Dr. Steadward CC, who was IPC President from 1989 when the organisation was founded through to 2001, said he felt immense pride and profound humility at receiving Canada’s highest possible honour.
“To be deemed worthy of this distinguished recognition, is to also pay homage to the other volunteer architects of the Paralympic Movement and to the thousands of Paralympians worldwide, along with my wife, Laura, my daughters Tommi Lynn and Bobbi Jo, our extended family, and friends,” said Steadward. “These diehard advocates have selflessly demonstrated their encouragement, love, and support during my 50 years of endeavour that has culminated in the advancement and overwhelming success of what has become one of the largest sporting movements in the world today.
“But today was preceded by uncountable yesterdays, going back to 1989 when, as Founding President of the newly-created International Paralympic Committee, an Executive Council was formed from many visionaries around the globe who would join in the struggle for equal opportunities for athletes with a disability to compete on the world stage along with their Olympian counterparts.

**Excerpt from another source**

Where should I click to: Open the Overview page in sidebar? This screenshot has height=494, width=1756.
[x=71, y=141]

“As a Professor at the University of Alberta and Director of The Steadward Centre for People with a Disability, I became faithful to the goal of achieving universal awareness and improvement of life for people of disability. Over time, this goal expanded to the international world of sport and the aspirations of Paralympians everywhere whose dreams were obscured by the cloud of unequal recognition. So, we got to work on our aims and ambitions, and I like to think we were the instruments of change; we revolutionised the status quo; and we crushed the barriers. Amid adamantine efforts for the future, we can confidently claim that we changed the world of sport forever.
“But these roads are long and while accepting without hesitation, the prodigious honour of this commendation from our esteemed Governor General, our journey continues, and it gives me indescribable honour to be behind the wheel.”

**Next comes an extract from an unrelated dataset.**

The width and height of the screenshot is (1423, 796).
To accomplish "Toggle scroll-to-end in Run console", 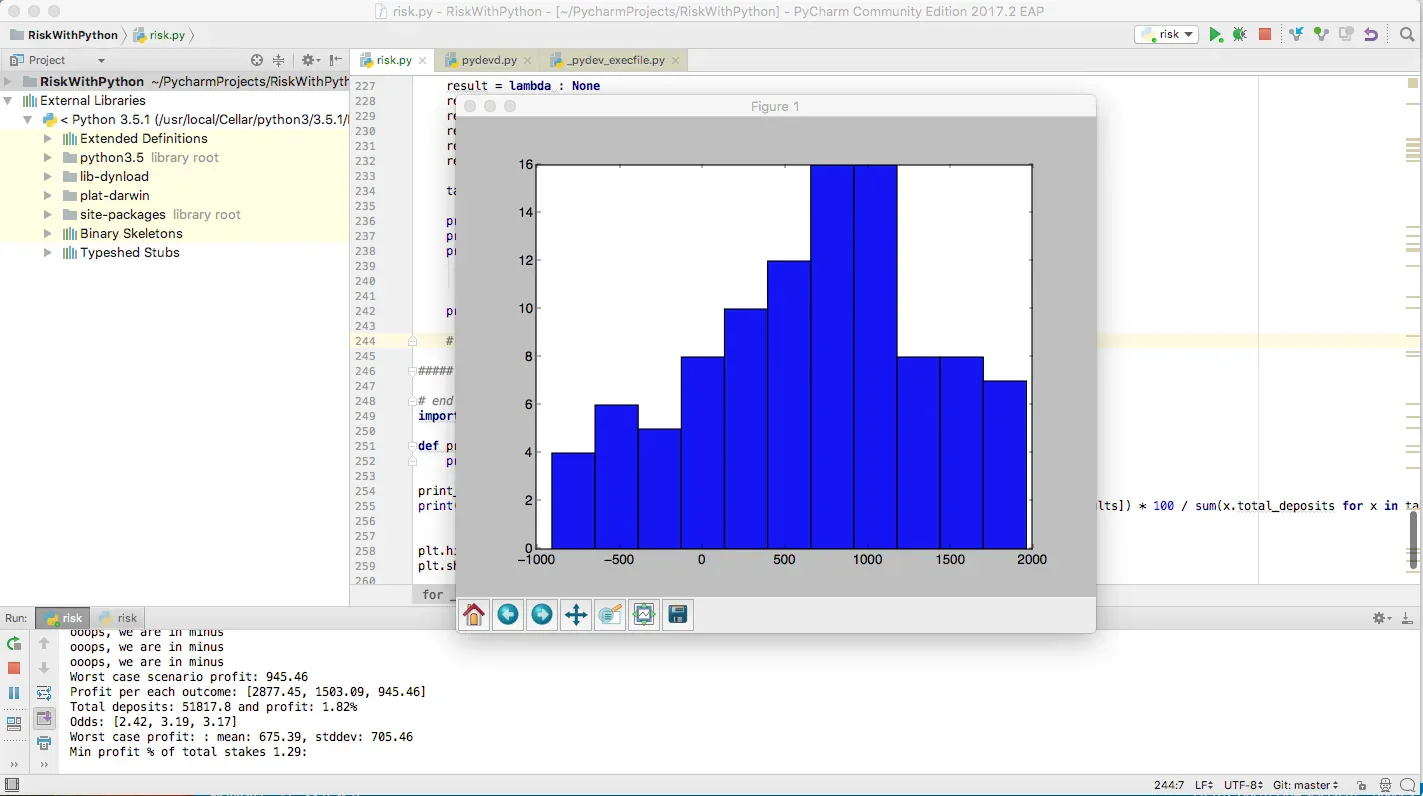I will [44, 718].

Current IPC President Andrew Parsons said: “On behalf of the whole Paralympic Movement and Paralympians across the world, I would like to congratulate Bob on this tremendous and thoroughly deserved honour.
“The Paralympic Movement is where it is today because of visionaries and pioneers, with Bob fitting into both categories. To establish the IPC in 1989 and lay the foundations for it to become the organisation it is today took a monumental effort and we will forever be grateful to Bob’s sterling work.”
Dr. Steadward has more than 50 years of experience working with athletes with disabilities starting in 1967 when he began coaching several wheelchair sports in his native Edmonton, Canada. He helped to organise the Canada’s first wheelchair sport national championships in 1968 before taking on various roles including national wheelchair basketball coach and Chef de Mission of the Canadian team at the Paralympic Games.
He served as President of the Canadian Paralympic Committee from 1984 to 1990 and later became a member of the Canadian Olympic Committee and International Olympic Committee. Following its founding in Dusseldorf, Germany on 22 September 1989, Dr. Steadward was elected as the IPC’s first President serving three four-year long terms. During this tenure at the Sydney 2000 Paralympic Games he signed the IPC’s first Memorandum of Understanding with the IOC with his counterpart Juan Antonio Samaranch.
His career has been recognised with the Order of Canada, the Queen Elizabeth II Golden and Diamond Jubilee Medals, and the Alberta Order of Excellence. He has also been inducted into the Alberta Sports Hall of Fame, the Canadian Disability Hall of Fame, and Canada's Sports Hall of Fame.